La loro alleanza contro la crescita sembra inossidabile, almeno all’inizio
del romanzo: quando le vediamo fare i bagagli per Villa Flora, una clinica per
disturbi alimentari, determinate a resistere alle cure e ad esercitare il
controllo assoluto sui loro esili corpi dal cuore a goccia.
Già accennato
in alcuni racconti della raccolta d’esordio Qualcosa
di simile (Pequod 2011) e nel bel romanzo Il cuore inesperto (Elliott
2015), in Ellissi il tema del rapporto col cibo si fa in primo piano,
oggettivando efficacemente l’evolversi dell’amicizia tra le protagoniste (il magnum sciolto
nell’acqua
calda, un dado di pan di Spagna apparso in sogno a Vanessa: Scotti è naturalmente
portata a creare immagini che non si lasciano dimenticare per come sa dar loro
corpo e concretezza).
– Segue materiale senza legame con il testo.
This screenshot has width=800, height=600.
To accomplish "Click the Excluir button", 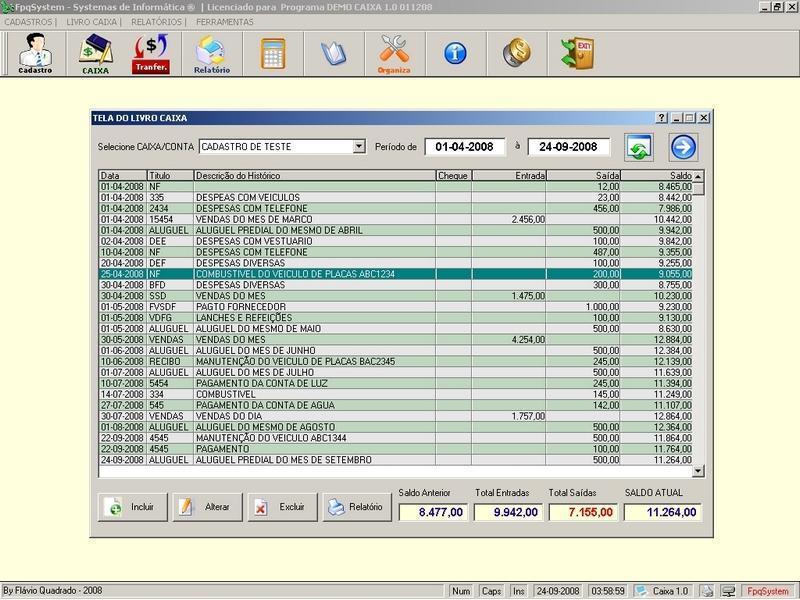I will click(x=282, y=507).
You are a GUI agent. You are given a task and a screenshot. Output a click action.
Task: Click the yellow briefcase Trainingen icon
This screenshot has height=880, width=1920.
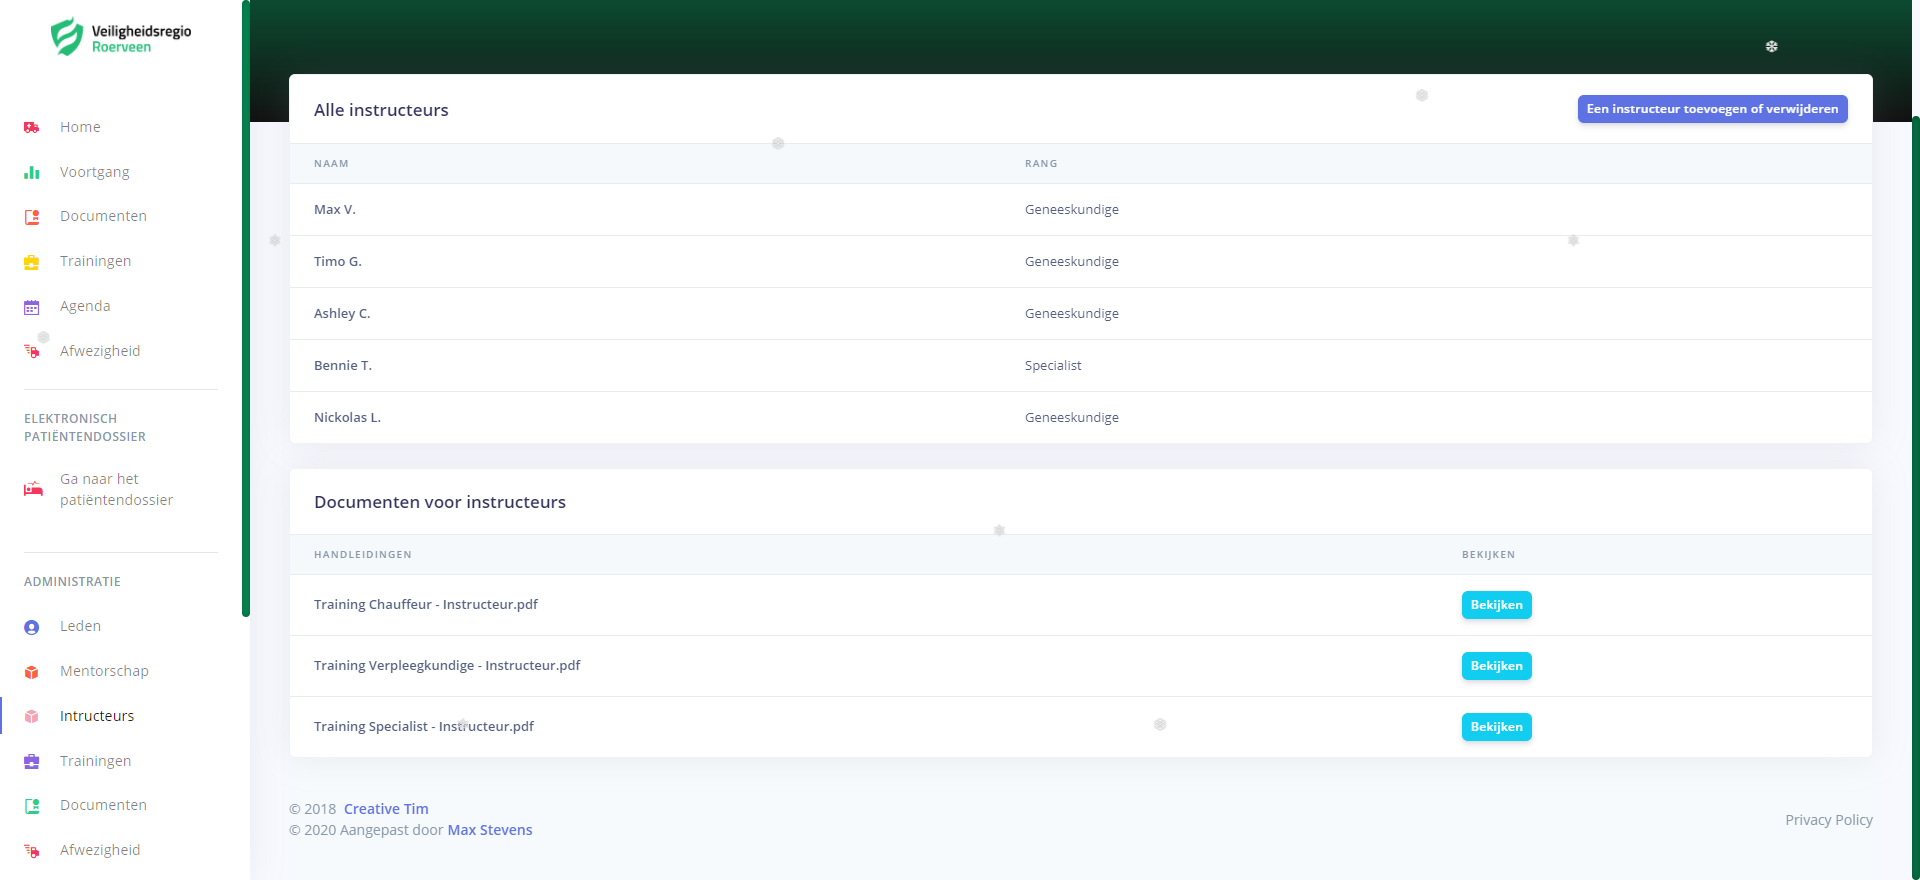pyautogui.click(x=32, y=262)
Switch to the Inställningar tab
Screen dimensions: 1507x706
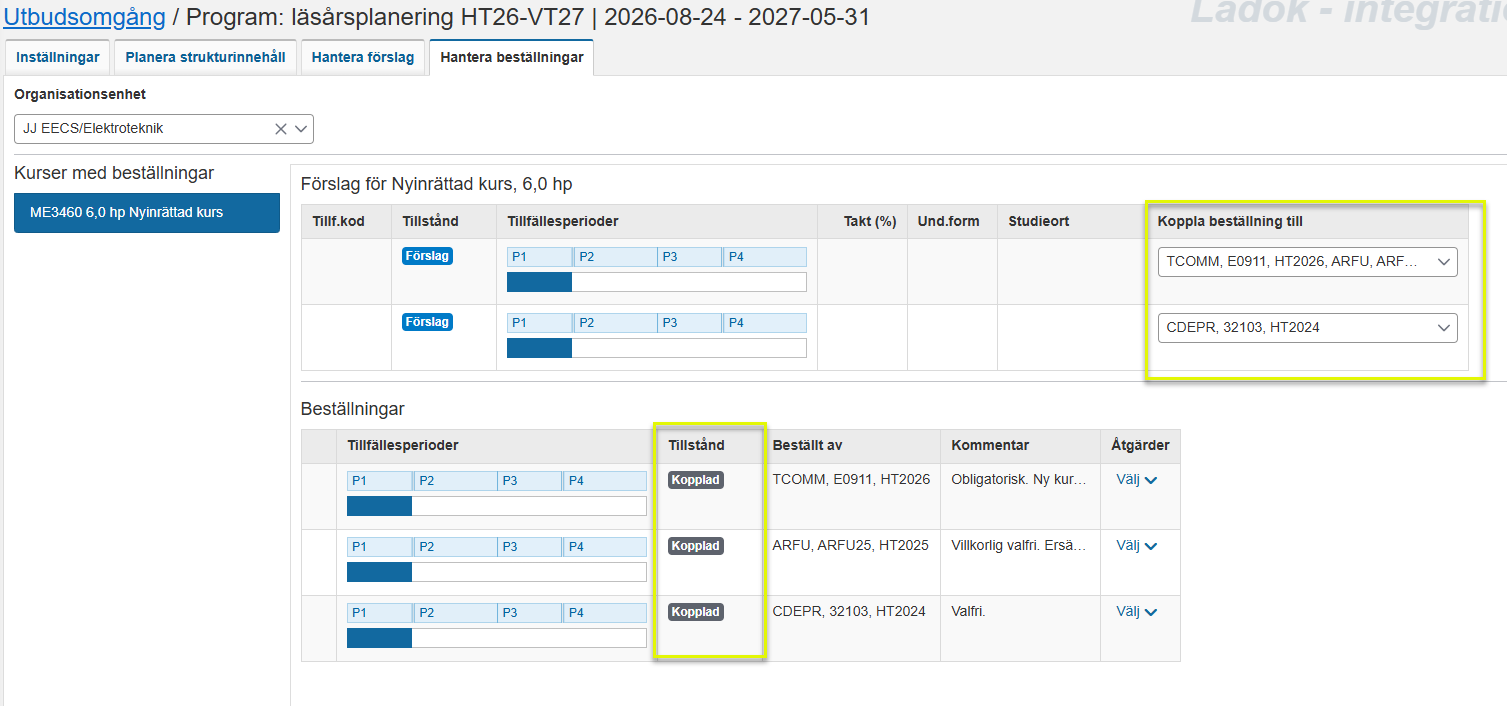click(x=58, y=58)
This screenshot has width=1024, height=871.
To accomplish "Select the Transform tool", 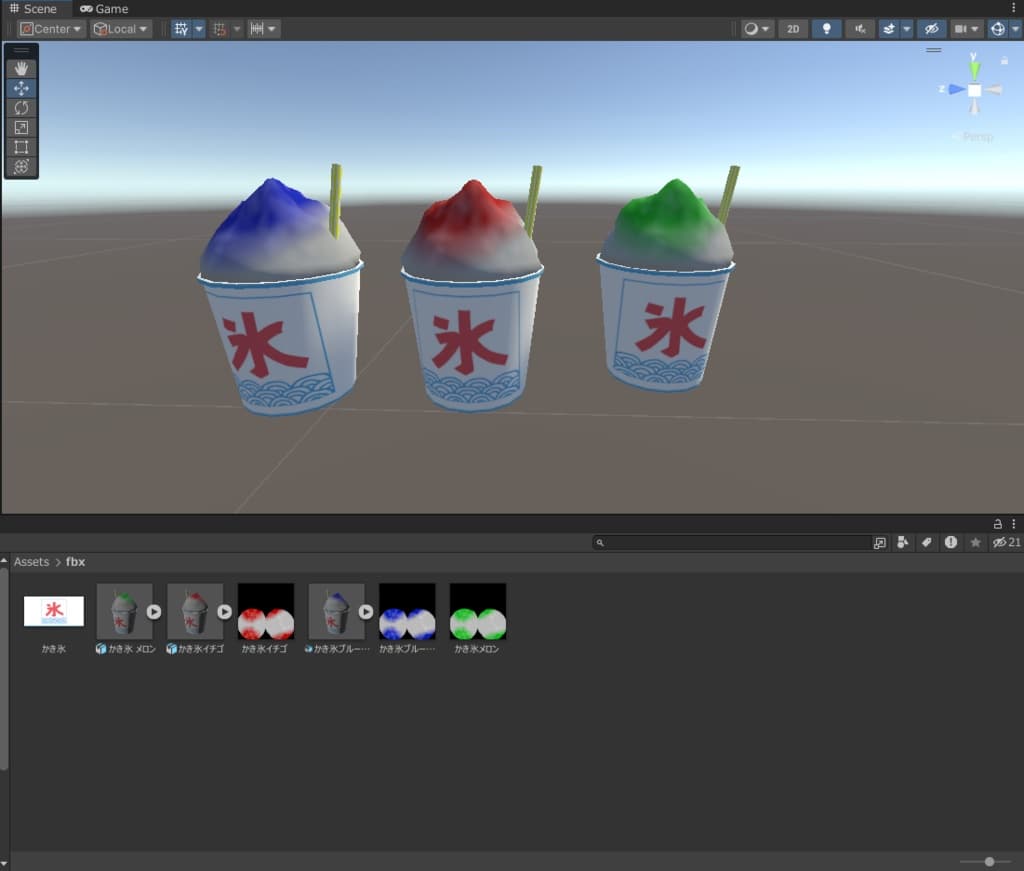I will 21,166.
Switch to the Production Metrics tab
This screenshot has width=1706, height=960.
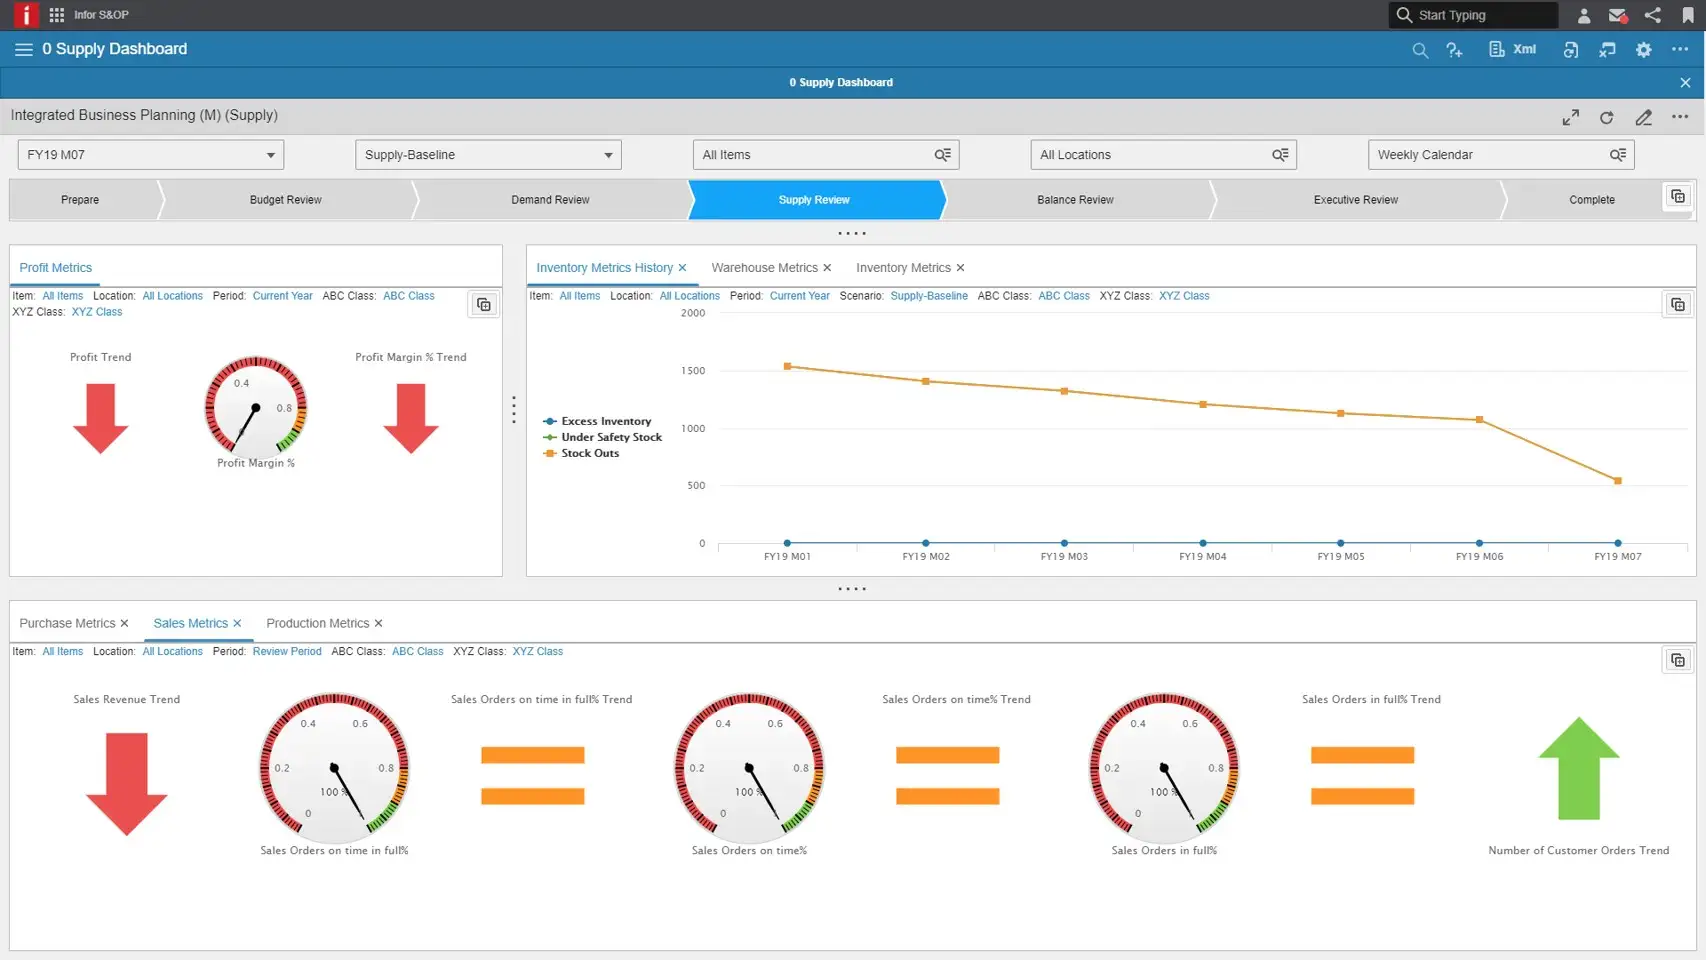pyautogui.click(x=317, y=623)
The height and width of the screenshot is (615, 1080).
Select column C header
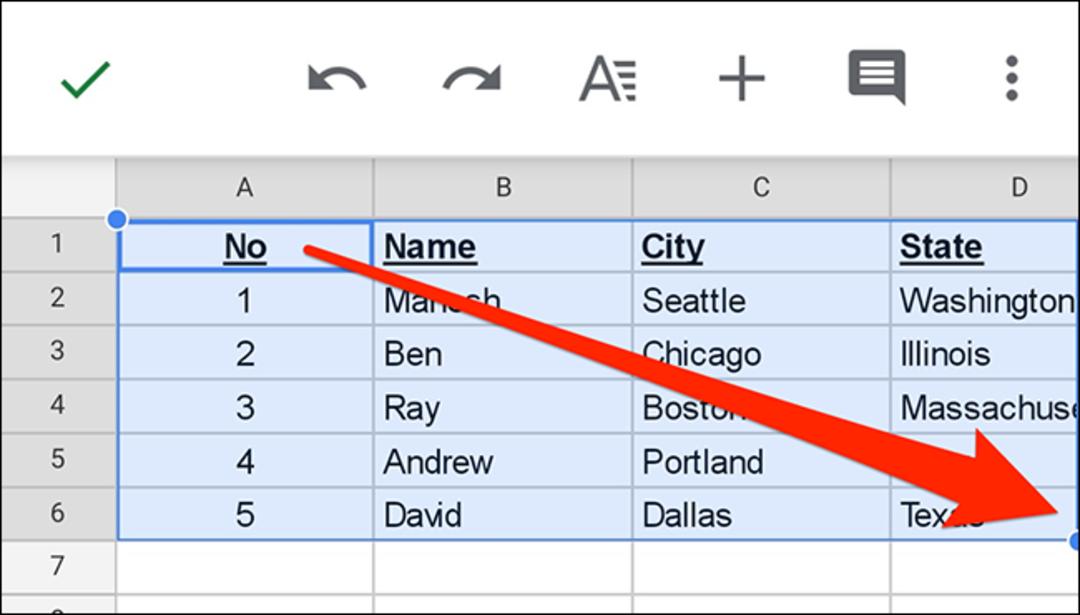click(x=761, y=187)

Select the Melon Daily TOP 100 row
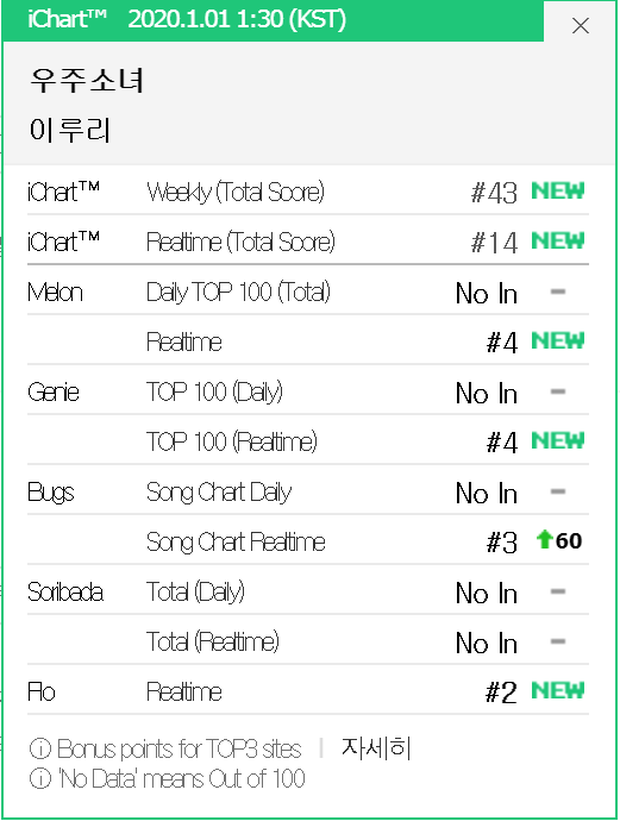308,291
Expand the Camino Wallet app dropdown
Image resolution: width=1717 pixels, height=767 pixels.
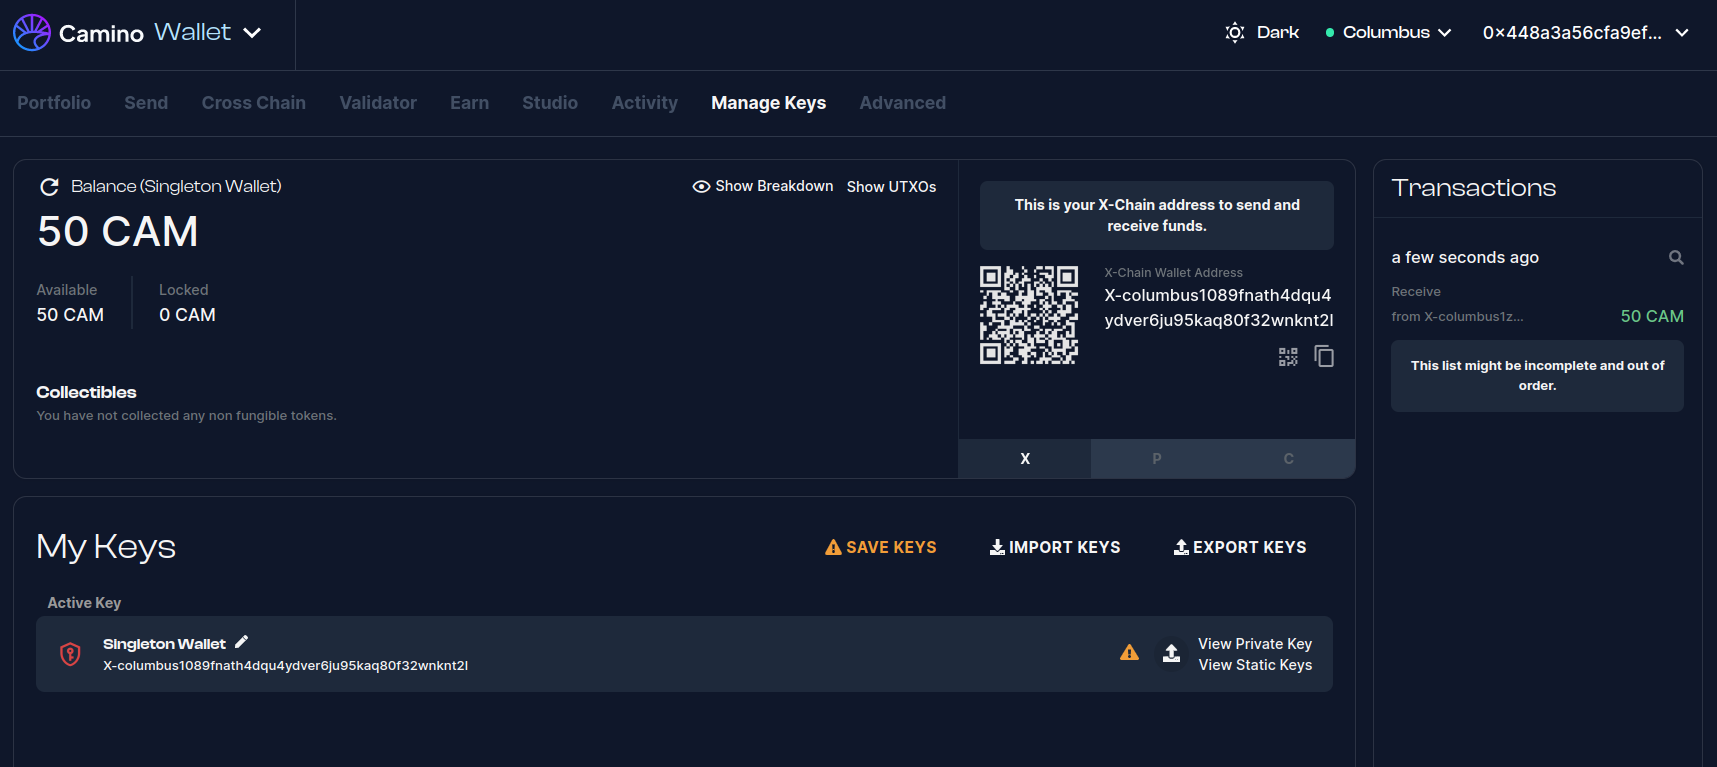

Amicizia che, come spesso capita nell’adolescenza,
non è immune
da una certa dose di velenosità: Vanessa ed Erica si stringono in una
simbiosi che anziché donar loro spazio
vitale le porta a consumarsi e distruggersi, fisicamente e psichicamente, in una chiusura al mondo esterno che è
anche un ostacolo al formarsi delle loro individualità. Come due fuochi
di una ellisse, avranno bisogno di sovrapporsi per poi separarsi di nuovo,
tornando ad essere ciascuna «uno».
L’incontro con il
dottor Talevi e gli altri degenti della clinica — in
particolare Diego, il ragazzo dalle gambe a fenicottero che in modo diverso
affascinerà entrambe,
e si innamorerà di
Erica — muterà per
sempre il loro rapporto, portandole finalmente a misurarsi con l’esterno,
con il peso della realtà: perché «tra
due ali c’è un
corpo», e non esiste leggerezza senza peso.
Dall’atmosfera
equorea e cupa di Villa Flora, tratteggiata da Scotti con notevole sapienza
narrativa, si passa ad un finale aperto ad altre consistenze e colori: la polpa
della mela assaporata da Erica, tornata a casa dopo la guarigione, il rosso del
ciclo che torna ad abitare un corpo sano. Colpisce come nonostante si trovi
sovente a descrivere rapporti delicati — la
relazione morbosa tra Vanessa ed Erica rispecchia per certi aspetti quella che
in Il cuore inesperto legava la diciottenne Anita al suo maestro di
musica —,
e proprio per questo potenzialmente disturbanti, la scrittura di Scotti non
perda mai delicatezza ed equilibrio né indugi
in sentimentalismi (così in un altro bel
libro il cui centro è il corpo, La
notte ha la mia voce di Alessandra Sarchi). Scrittrice percettiva, Scotti
lascia che a parlare sia l’esattezza dei confini della sua realtà:
più dei
dialoghi contano i gesti, la musica (altro suo grande tema, torna in alcuni
snodi centrali del romanzo), i dettagli che emergono con nitidezza dall’acquario
ovattato in cui vagano i degenti. Ed è nello
stile teso e musicale, in grado di aprirsi con disinvoltura alla levità come
a squarci perturbanti, che risiede forse la maggior riuscita d’un
romanzo sospeso tra Ogawa Yoko e il primo Parise.